Authorized users can define custom lists. A custom list must have at least one primary key column, and zero or more value columns. A list can include optional effective dates.

Defining a custom list

To define a custom list, follow this procedure:
1
In Data Studio, create a new list.
2
Choose a category: ALERT MANAGEMENT or GENERIC.
The effective dates fields are added automatically when the Use Effective Dates checkbox is selected.

Populating a custom list

Once you have defined a custom list, you can start adding list entries. Entries can be added manually, or they can be added dynamically (when business rules are triggered).

Maintaining custom lists

Marqeta recommends that you follow these list maintenance practices:
  • Apply strict permission controls so that only users with a higher authority can access and modify the lists.
  • Use effective dates to retire an entry from a list instead of removing it, as a way to maintain full traceability.
  • Set an appropriate time to live (TTL) for each list, based on the nature of the list.
  • Keep complete audit information for each list.
Once a list has been created, you can add new non-key columns to it, but you cannot modify any existing columns. You can delete a list if it is not used by any feature.

Using a list for lookups

To use a list for lookups, you must create one or several features from the list to use when building business rules and models. Real-Time Decisioning Data Studio provides an intuitive user interface (UI) to build features from a list.

Updating lists

You can update a list manually from the Manage List page in the Real-Time Decisioning Data Studio.

Updating a list with a rule action

Follow these steps to update a list using a Data Source Update action in a rule:
1
Define a rule that contains the UPDATE DATASOURCE action.
2
Select the Insert and Update option to update only the list columns specified in the action. If a specified column is null, it will not be updated. To replace an existing record completely, use the Insert and Replace option instead. If you want to replace an existing record completely, use the Insert and Replace option.
3
Add the rule set that contains the list update rule to a Decision Flow.

Testing features and rules with list dependencies

When testing features and rules that have dependencies on one or more lists, you can select the list data you want to use when performing the test.

Testing features

When testing a feature that uses a list for lookups, you can select a list that is operating in production or use datasets that have been inserted into the list. When using the list in production, the test is performed directly against the production system and will return the most up-to-date result. When using inserted datasets, the test does not affect the production system, but the test result may match the production system result.

Calculating features

When you configure a Feature Calculate task that uses production data, if any selected feature has a dependency on a list, the system will prompt you to select one or more datasets that have been inserted into the list for the calculation task. There is no option to use the list in the production system. The event data for calculation is from the production system, but the data for the list is from datasets only. This behavior prevents the Feature Calculate task from competing for resources against real-time list lookup tasks. If a feature or any of its upstream-dependency features were previously calculated in production, the system will use the existing calculated result. You have the option to force the re-calculation of one or more features and their dependencies by enabling the Advanced option, however.

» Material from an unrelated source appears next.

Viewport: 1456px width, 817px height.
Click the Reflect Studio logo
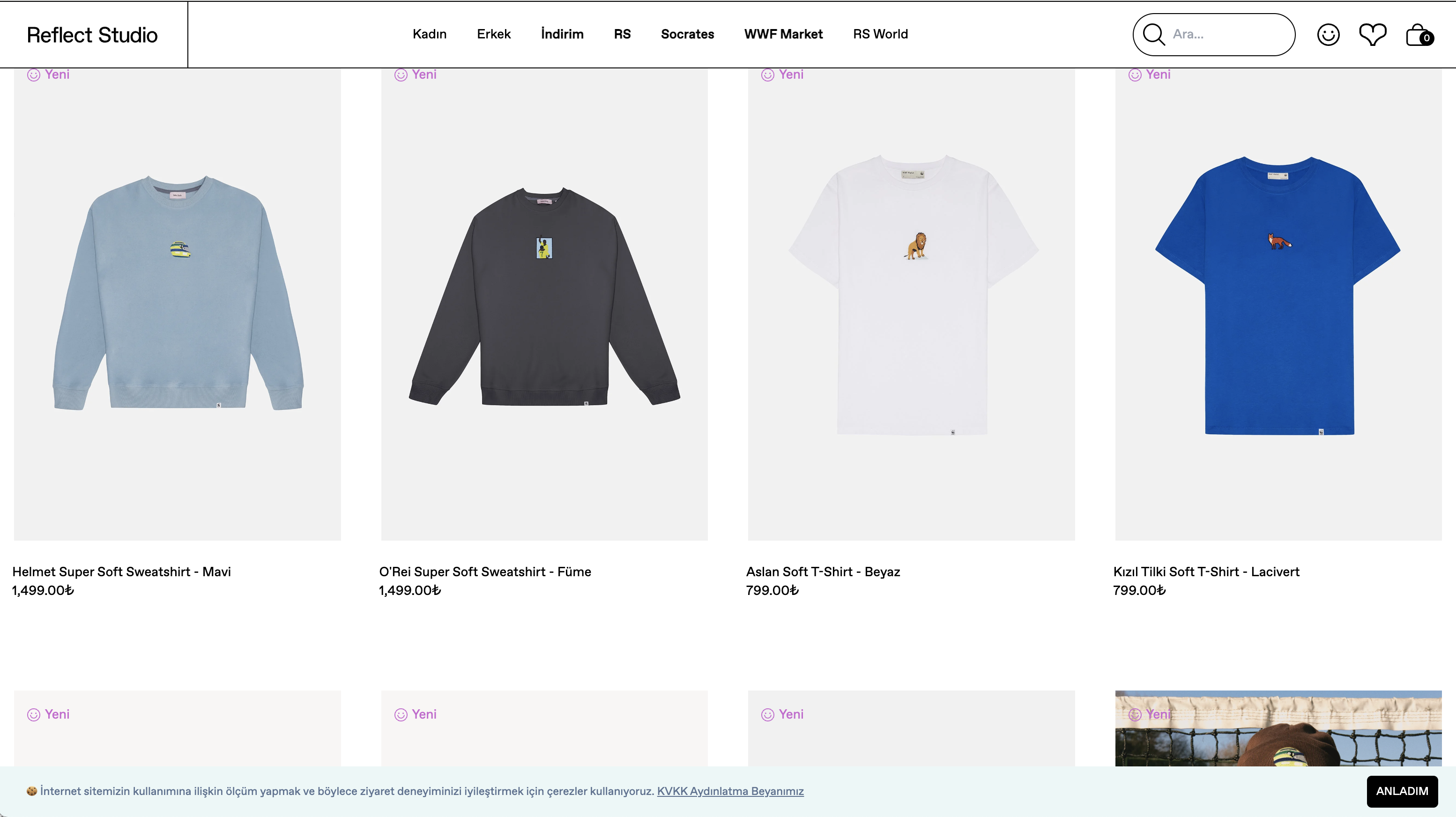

Running Quick Tests for rules, scorecards, and decision flow

When running Quick Test on a rule, scorecard, or decision flow that has dependencies on one or more lists, the system will use production data for the dependent lists for the lookup. Because Quick Test allows up to 1000 testing events, using production data in this scenario has negligible impact on the production system.

Running basic, comparison, and simulation tests for rules and scorecards

Real-Time Decisioning does not support basic, comparison, or simulation tests on a rule, nor does it support scorecards that have dependencies on one or more lists.